- [REQUIREMENTS]:
Update the records, beginning at the line that has "so click(x=1030, y=138)." and stopping after the line that has "coordinates (1038, 168).", by putting "Explain" in place of "Describe" and leaving everything else as it is. Give back only those lines.

- [RECORDS PROVIDED]:

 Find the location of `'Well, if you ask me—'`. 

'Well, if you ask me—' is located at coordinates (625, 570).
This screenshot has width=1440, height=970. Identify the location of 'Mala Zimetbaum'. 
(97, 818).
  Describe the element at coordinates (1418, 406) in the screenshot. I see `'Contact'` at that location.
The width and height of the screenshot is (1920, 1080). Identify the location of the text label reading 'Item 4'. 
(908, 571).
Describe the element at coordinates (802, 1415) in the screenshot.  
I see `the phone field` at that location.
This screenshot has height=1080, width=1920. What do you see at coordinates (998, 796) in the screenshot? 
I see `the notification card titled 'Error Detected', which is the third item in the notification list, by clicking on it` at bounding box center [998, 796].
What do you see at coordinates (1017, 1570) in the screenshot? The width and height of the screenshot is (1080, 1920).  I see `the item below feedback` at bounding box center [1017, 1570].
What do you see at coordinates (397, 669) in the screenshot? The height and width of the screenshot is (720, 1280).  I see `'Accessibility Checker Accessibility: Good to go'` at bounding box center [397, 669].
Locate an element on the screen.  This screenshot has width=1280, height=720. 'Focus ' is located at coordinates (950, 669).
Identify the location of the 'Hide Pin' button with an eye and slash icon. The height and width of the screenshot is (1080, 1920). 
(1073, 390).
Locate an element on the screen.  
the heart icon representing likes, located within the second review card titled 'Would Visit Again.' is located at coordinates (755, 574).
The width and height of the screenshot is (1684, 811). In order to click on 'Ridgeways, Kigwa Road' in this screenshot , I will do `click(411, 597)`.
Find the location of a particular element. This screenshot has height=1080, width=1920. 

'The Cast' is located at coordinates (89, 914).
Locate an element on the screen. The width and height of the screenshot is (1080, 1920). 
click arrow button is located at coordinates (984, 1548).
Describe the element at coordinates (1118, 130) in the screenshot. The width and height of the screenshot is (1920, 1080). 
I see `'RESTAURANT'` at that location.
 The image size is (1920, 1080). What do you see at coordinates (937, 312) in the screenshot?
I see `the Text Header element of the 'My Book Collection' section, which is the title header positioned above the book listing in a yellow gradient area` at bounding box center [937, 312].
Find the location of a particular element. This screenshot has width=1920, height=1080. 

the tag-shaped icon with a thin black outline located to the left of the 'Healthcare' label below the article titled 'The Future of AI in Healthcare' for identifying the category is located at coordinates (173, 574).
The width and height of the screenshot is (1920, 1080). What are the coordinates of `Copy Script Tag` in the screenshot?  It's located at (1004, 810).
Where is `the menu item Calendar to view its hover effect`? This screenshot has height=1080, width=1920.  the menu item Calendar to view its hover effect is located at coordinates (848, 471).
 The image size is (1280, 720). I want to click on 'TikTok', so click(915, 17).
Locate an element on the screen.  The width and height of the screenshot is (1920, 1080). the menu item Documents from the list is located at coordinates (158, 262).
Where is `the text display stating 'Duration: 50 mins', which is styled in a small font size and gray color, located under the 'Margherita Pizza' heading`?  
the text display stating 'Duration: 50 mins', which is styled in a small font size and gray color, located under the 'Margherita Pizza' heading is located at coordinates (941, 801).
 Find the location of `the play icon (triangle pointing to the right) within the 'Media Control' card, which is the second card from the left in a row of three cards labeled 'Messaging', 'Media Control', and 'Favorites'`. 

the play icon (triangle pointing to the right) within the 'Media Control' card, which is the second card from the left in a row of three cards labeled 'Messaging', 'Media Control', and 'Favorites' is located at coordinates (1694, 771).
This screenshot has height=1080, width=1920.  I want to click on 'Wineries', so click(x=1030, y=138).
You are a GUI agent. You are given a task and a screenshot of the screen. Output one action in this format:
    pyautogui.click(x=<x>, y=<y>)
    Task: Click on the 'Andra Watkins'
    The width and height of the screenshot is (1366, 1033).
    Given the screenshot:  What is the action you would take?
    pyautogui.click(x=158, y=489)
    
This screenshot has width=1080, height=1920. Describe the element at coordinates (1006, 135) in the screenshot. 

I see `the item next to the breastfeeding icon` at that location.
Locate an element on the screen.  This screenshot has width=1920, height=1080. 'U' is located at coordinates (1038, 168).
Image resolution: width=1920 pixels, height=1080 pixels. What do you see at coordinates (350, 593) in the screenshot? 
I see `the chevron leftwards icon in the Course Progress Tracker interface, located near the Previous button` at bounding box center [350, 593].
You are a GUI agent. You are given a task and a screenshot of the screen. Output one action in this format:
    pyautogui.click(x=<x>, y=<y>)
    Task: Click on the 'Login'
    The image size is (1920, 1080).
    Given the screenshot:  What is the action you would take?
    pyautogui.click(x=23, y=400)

- [THE SOLUTION]:
This screenshot has height=1080, width=1920.  I want to click on 'Wineries', so click(x=1030, y=138).
You are a GUI agent. You are given a task and a screenshot of the screen. Output one action in this format:
    pyautogui.click(x=<x>, y=<y>)
    Task: Click on the 'Andra Watkins'
    The width and height of the screenshot is (1366, 1033).
    Given the screenshot:  What is the action you would take?
    pyautogui.click(x=158, y=489)
    
This screenshot has width=1080, height=1920. Explain the element at coordinates (1006, 135) in the screenshot. 

I see `the item next to the breastfeeding icon` at that location.
Locate an element on the screen.  This screenshot has width=1920, height=1080. 'U' is located at coordinates (1038, 168).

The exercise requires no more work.